Start of Exercise input

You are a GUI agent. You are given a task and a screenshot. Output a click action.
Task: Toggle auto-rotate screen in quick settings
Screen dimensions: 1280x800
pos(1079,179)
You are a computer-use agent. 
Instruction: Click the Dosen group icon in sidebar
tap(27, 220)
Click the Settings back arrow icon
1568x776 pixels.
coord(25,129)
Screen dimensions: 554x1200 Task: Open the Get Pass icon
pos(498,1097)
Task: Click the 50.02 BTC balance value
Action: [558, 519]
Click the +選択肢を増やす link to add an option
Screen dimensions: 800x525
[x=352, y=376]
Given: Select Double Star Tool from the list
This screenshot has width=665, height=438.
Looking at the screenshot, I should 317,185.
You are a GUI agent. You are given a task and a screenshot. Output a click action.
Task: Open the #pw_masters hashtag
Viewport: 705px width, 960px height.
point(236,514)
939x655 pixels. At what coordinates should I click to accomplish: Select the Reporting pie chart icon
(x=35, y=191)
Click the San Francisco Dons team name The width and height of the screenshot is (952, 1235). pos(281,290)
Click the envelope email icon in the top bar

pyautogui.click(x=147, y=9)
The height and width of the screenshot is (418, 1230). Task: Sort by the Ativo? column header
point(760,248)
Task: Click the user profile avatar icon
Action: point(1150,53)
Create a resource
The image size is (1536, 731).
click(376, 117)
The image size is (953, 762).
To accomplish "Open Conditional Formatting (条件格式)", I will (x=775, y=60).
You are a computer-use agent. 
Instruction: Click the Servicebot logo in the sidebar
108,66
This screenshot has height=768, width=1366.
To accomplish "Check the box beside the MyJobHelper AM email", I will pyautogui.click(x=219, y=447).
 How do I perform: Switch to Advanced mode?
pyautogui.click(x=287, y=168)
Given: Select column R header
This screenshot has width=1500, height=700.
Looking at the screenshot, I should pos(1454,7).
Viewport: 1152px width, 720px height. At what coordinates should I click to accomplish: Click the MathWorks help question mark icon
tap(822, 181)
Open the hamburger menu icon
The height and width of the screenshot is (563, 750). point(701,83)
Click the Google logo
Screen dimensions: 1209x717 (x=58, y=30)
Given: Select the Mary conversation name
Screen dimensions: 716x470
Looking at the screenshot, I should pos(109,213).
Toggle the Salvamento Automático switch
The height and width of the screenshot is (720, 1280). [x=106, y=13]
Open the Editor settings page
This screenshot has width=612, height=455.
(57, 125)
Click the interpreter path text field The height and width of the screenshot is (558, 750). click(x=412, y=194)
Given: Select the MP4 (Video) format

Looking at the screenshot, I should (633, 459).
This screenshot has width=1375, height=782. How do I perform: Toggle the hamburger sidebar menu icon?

End of Exercise input

=== Work task ===
Within the records above, the line carrying "How do I perform: Switch to Advanced mode?" starts the range and the last line ends it. Set down that range exactly.

=== Expected answer ===
 How do I perform: Switch to Advanced mode?
pyautogui.click(x=287, y=168)
Given: Select column R header
This screenshot has width=1500, height=700.
Looking at the screenshot, I should pos(1454,7).
Viewport: 1152px width, 720px height. At what coordinates should I click to accomplish: Click the MathWorks help question mark icon
tap(822, 181)
Open the hamburger menu icon
The height and width of the screenshot is (563, 750). point(701,83)
Click the Google logo
Screen dimensions: 1209x717 (x=58, y=30)
Given: Select the Mary conversation name
Screen dimensions: 716x470
Looking at the screenshot, I should pos(109,213).
Toggle the Salvamento Automático switch
The height and width of the screenshot is (720, 1280). [x=106, y=13]
Open the Editor settings page
This screenshot has width=612, height=455.
(57, 125)
Click the interpreter path text field The height and width of the screenshot is (558, 750). click(x=412, y=194)
Given: Select the MP4 (Video) format

Looking at the screenshot, I should (633, 459).
This screenshot has width=1375, height=782. How do I perform: Toggle the hamburger sidebar menu icon?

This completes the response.